Although overall we have much less equity in our houses now than six years ago, not every homeowner has suffered equally in the real estate downturn. Unless other economic factors interfere, the prudent among us save regularly for rainy days and the leaky roofs they bring.

Accompanying the anecdotal evidence are data showing that home-improvement spending may experience double-digit growth by the first quarter of next year.

The Leading Indicator of Remodeling Activity, calculated by the Remodeling Futures Program at the Joint Center for Housing Studies at Harvard, defines double-digit as 12.2 percent, which will follow a projected 5.9 percent in fourth quarter 2012 and 2.3 percent in the third period of this year.

The first quarter of 2012 experienced a 3.7 percent increase in spending, according to Census Bureau data. It followed a 2.2 percent increase in the fourth quarter of 2011. The previous 10 quarters showed single-digit declines or flatness.
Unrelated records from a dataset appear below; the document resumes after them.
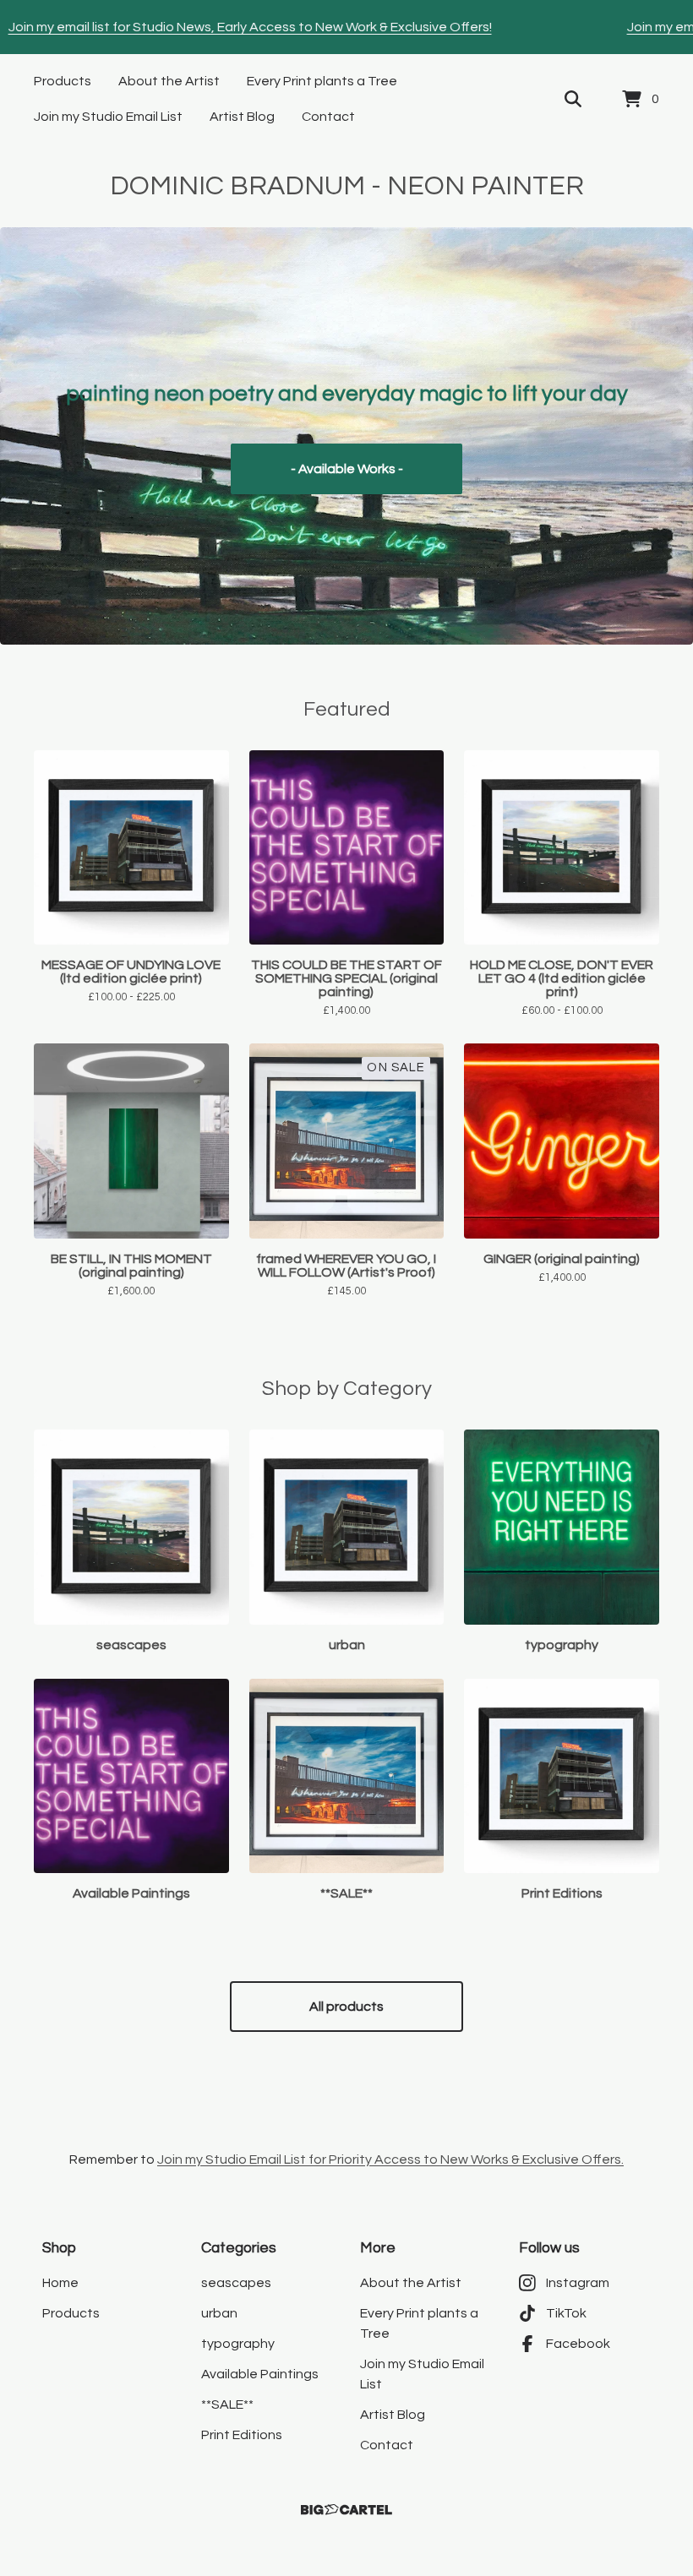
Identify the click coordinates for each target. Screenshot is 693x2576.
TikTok (566, 2313)
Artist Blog (242, 116)
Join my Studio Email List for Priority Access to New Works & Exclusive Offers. (390, 2159)
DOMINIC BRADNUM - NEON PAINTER (347, 186)
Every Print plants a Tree (322, 81)
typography (238, 2343)
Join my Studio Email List (108, 116)
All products (346, 2006)
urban (219, 2313)
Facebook (578, 2343)
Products (62, 81)
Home (60, 2283)
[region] (346, 27)
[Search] (573, 100)
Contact (328, 116)
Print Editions (241, 2435)
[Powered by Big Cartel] (346, 2509)
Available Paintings (260, 2374)
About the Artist (169, 81)
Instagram (577, 2283)
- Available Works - (347, 469)
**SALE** (227, 2404)
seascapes (236, 2283)
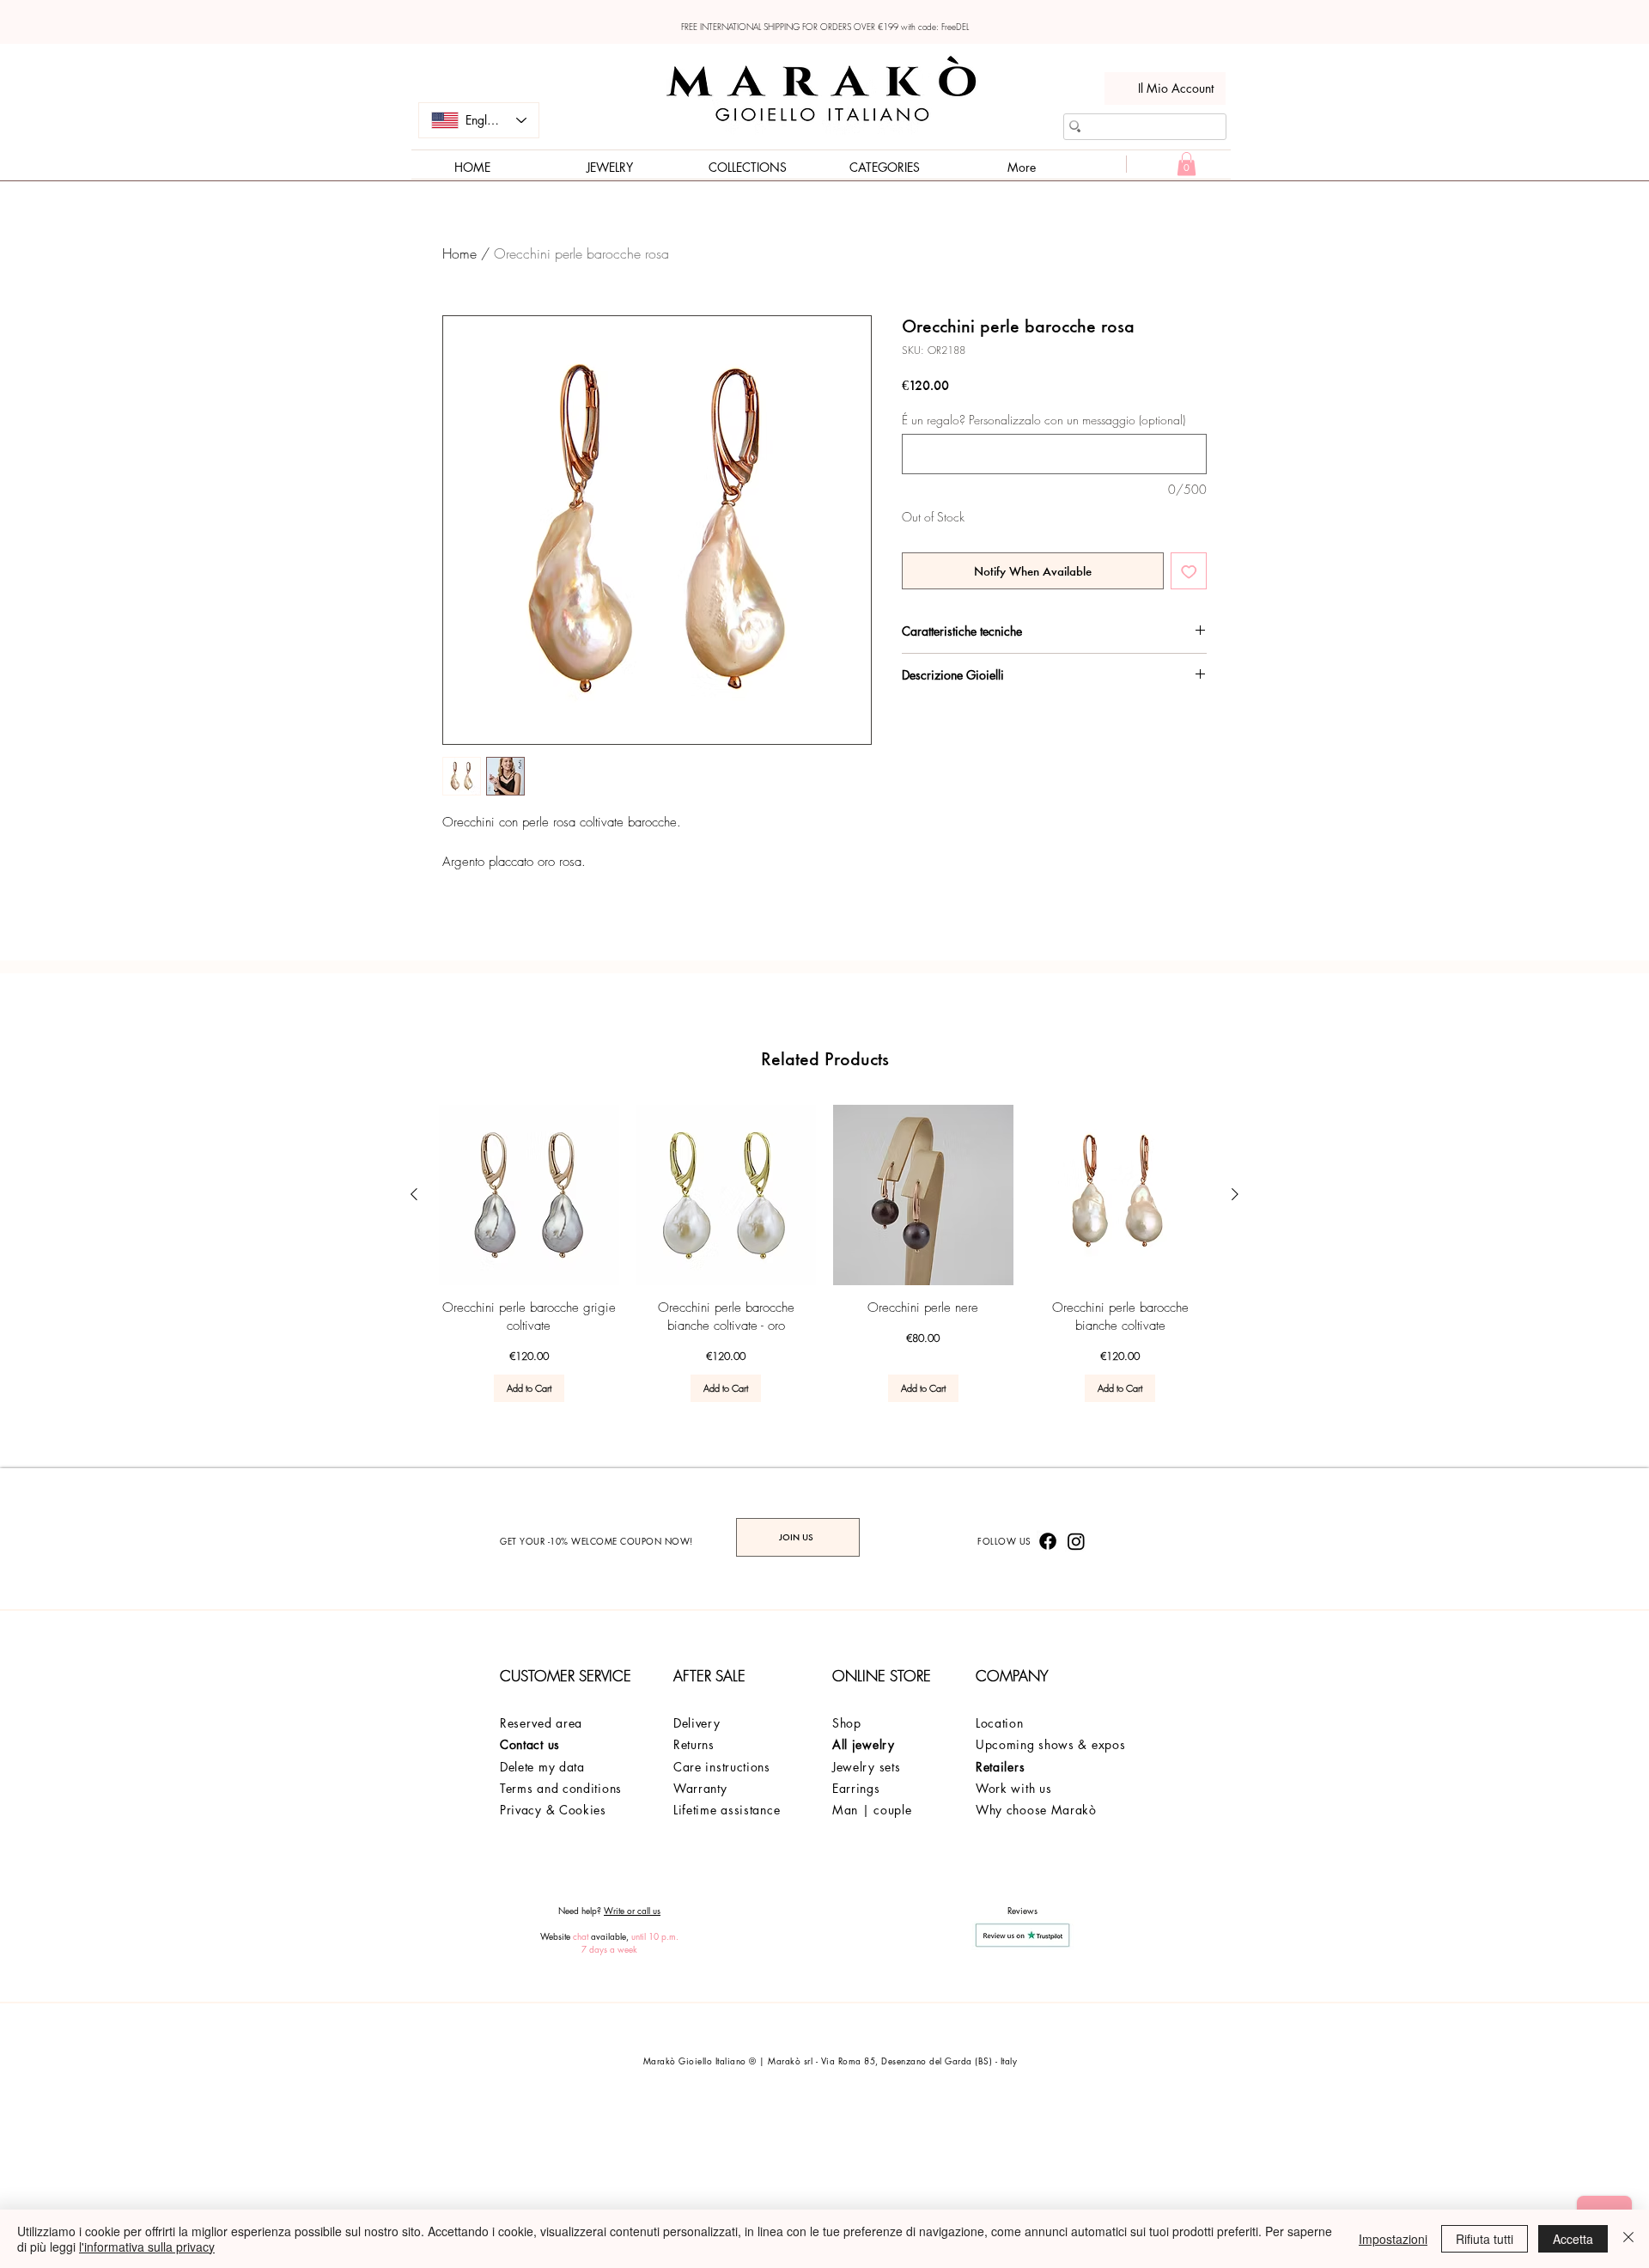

"Home-improvement activity has been bouncing around the bottom of this cycle for almost three years now, waiting for the industry to get some traction," said Kermit Baker, director of the Remodeling Futures Program. "Now, the combination of low financing costs, stronger consumer confidence, improving home sales, and the perception that home prices have stabilized in most markets across the country are encouraging owners to start working on the list of home-improvement projects they have been putting off."

Eric Belsky, managing director of the Joint Center for Housing Studies, said that by year's end "positive market fundamentals are expected to kick in, moving the industry out of this ebb-and-flow period and into a new growth phase."